(Source records)
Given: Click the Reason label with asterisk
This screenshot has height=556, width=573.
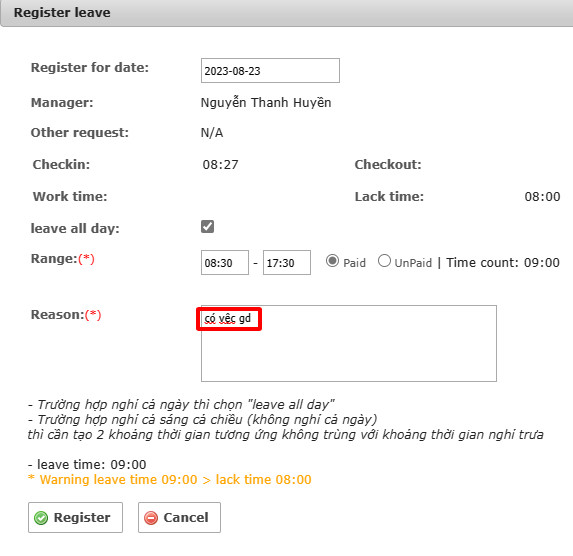Looking at the screenshot, I should tap(66, 314).
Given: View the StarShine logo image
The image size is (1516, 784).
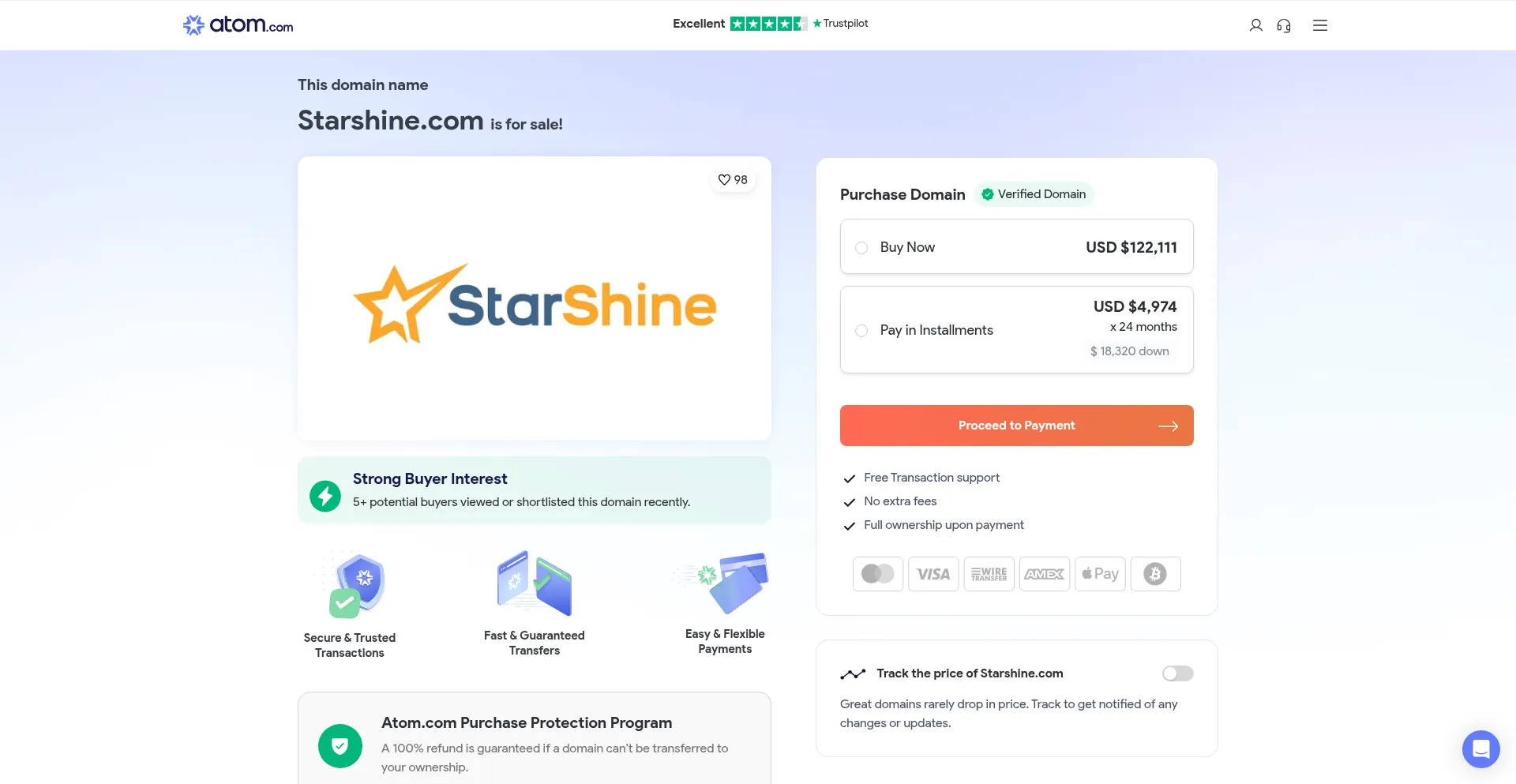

• _WHAT THIS TASK INVOLVES_:
From the first line to the last, repeat the entries exactly and leave out the pictures.

• _FINISHED TASK_:
Given: Click the Reason label with asterisk
This screenshot has height=556, width=573.
Looking at the screenshot, I should tap(66, 314).
Given: View the StarShine logo image
The image size is (1516, 784).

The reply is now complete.